Uładzisłau Kawaliou oraz Dźmitry Kanawałau zostali skazani na śmierć za udział w zamachu bombowym w metrze mińskim w kwietniu ubiegłego roku. W zamachu zginęło 15 osób, a 387 zostało rannych.
- Prezydent Białorusi Aleksander Łukaszenka podjął decyzję, że nie ułaskawi skazanych przez Sąd Najwyższy na karę śmierci Dźmitryja Kanawałaua i Uładzisława Kawalioua ze względu na szczególne zagrożenie dla społeczeństwa i wyjątkowo poważne następstwa popełnionych przez nich aktów terroryzmu i przestępstw, związanych z zabiciem ogromnej liczby osób i spowodowaniem licznych urazów u obywateli - podała telewizja.
Decyzję prezydenta poprzedziło posiedzenie Komisji ds. Ułaskawień przy Prezydencie Republiki Białoruś. Członek komisji i szef parlamentarnej komisji ds. prawodawstwa Mikałaj Samasiejka nie powiedział jednak, co postanowiła komisja, w jego opinii, leży to wyłącznie w gestii prezydenta.
Białoruski Sąd Najwyższy skazał Kawalioua i Kanawałaua na kary śmierci 30 listopada. 25-letniego Kanawałaua oskarżono o przygotowanie i podłożenie ładunku wybuchowego, a jego rówieśnika Kawalioua o współudział i niepoinformowanie o przestępstwie. Kanawałauowa uznano też za winnego podłożenia ładunków wybuchowych na koncercie plenerowym w Mińsku w 2008 roku oraz w Witebsku w 2005 roku. W obu przypadkach rannych zostało kilkadziesiąt osób.
Kawaliou zwrócił się do Łukaszenki z prośbą o ułaskawienie, natomiast Kanawałau - nie.
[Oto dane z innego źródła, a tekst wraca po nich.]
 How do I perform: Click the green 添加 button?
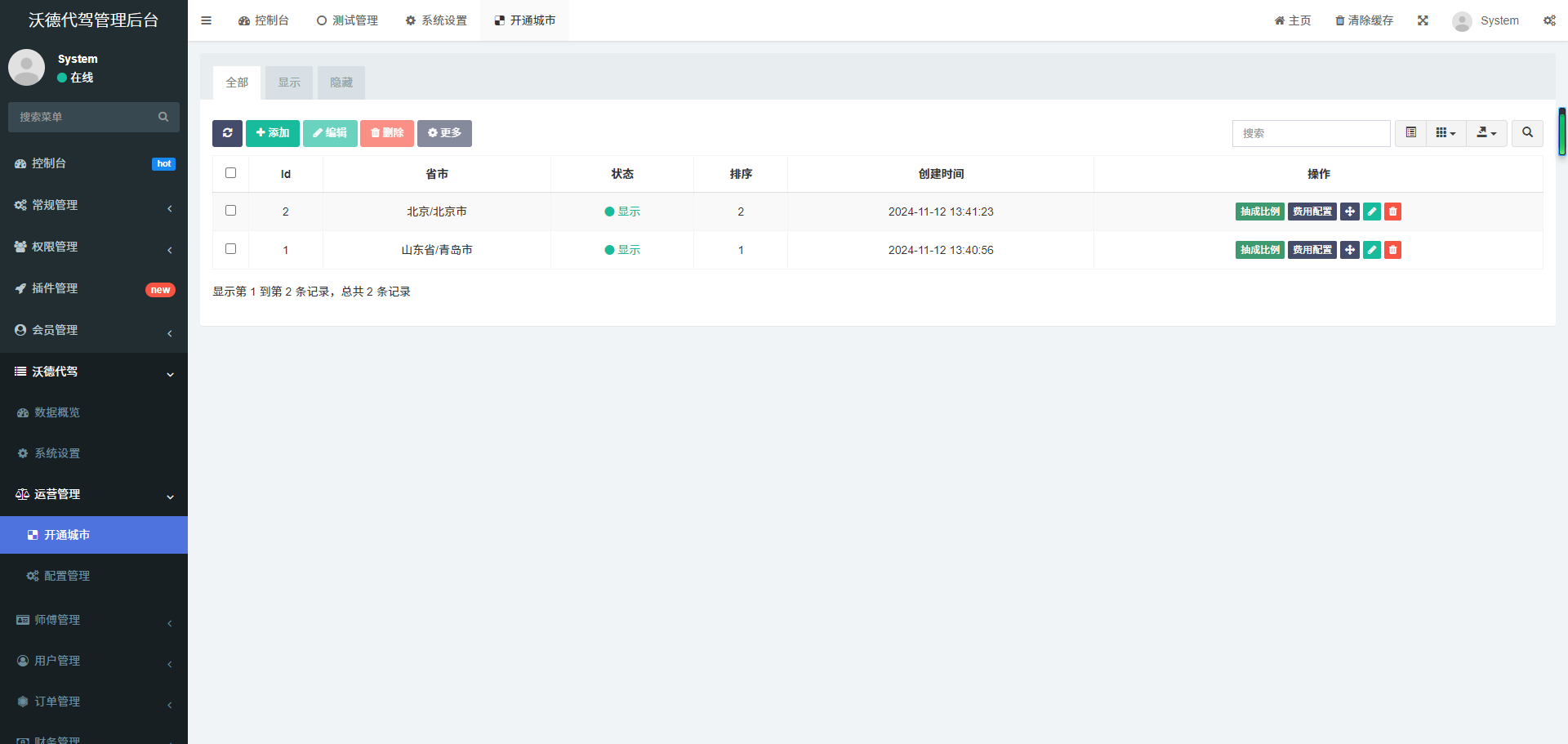pos(273,133)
Kara śmierci dla zamachowców z metra wzbudziły spore kontrowersje w Białorusi i na świecie. "Wyrok śmierci jest najsurowszą ze wszystkich kar, jakie przewiduje Kodeks Karny Białorusi. To kara nieludzka, stanowiąca zamach na życie człowieka. Tymczasem życie ludzkie jest najcenniejszym dobrem, a prawo do niego wartością naturalną i niezbywalną, otrzymywaną przez człowieka w chwili narodzin" - podkreślali białoruscy obrońcy praw człowieka prosząc prezesa tamtejszego Sądu Najwyższego o zaskarżenie wyroku.
O ułaskawienie skazanych apelowali obrońcy praw człowieka oraz społeczność międzynarodowa, m.in. szef Zgromadzenia Parlamentarnego Rady Europy Jean-Claude Mignon, według którego istnieją "oczywiste oznaki świadczące o tym, że przyznanie się do winy, na podstawie którego skazano Kanawałaua i Kowalioua, wymuszono torturami".
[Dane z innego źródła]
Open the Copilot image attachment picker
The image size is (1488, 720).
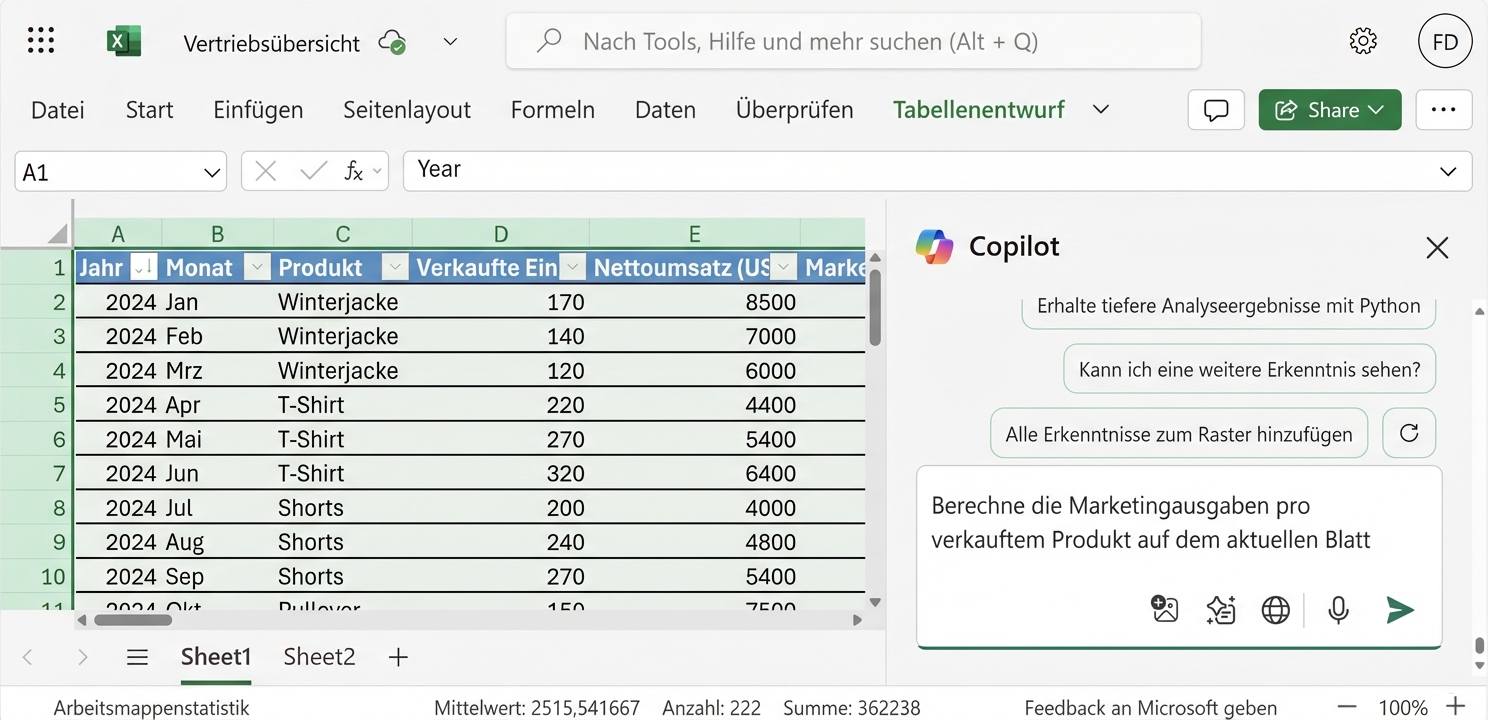coord(1164,608)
O niewykonywanie zaapelował również do władz Białorusi sekretarz Rady Europy Thorbjoern Jagland.
Grudniowy sondaż niezależnego białoruskiego ośrodka NISEPI wykazał, że więcej Białorusinów (43,3%) nie wierzy w winę skazanych, niż w nią wierzy (37%).
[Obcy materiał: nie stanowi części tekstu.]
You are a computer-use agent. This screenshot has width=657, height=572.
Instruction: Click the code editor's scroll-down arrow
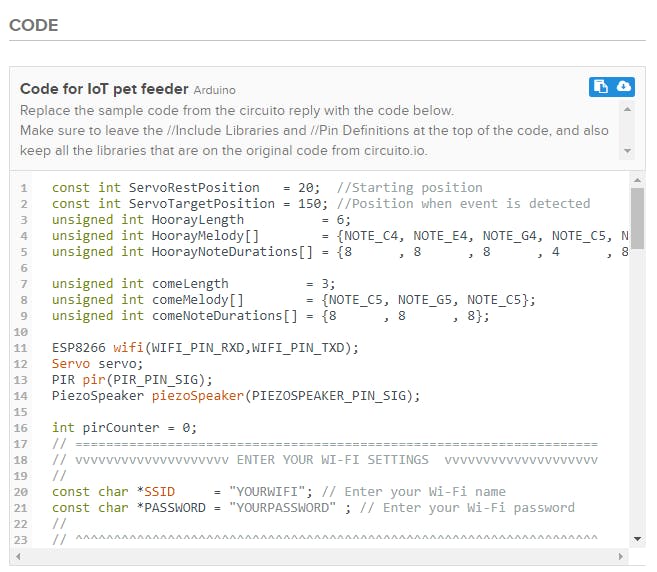pos(637,538)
Białoruś jest jedynym krajem w Europie, który stosuje i wykonuje karę śmierci. Egzekucje odbywają się przez rozstrzelanie pojedynczym strzałem w tył głowy. Wyroki wykonuje się w Areszcie Śledczym Nr 1 w Mińsku, gdzie znajdują się też cele śmierci. Miejsca pochówku skazańców są objęte tajemnicą państwową, rodziny skazanych informuje się tylko o samym fakcie wykonania wyroku. Nigdy potem nie mogą odwiedzić grobów straconych.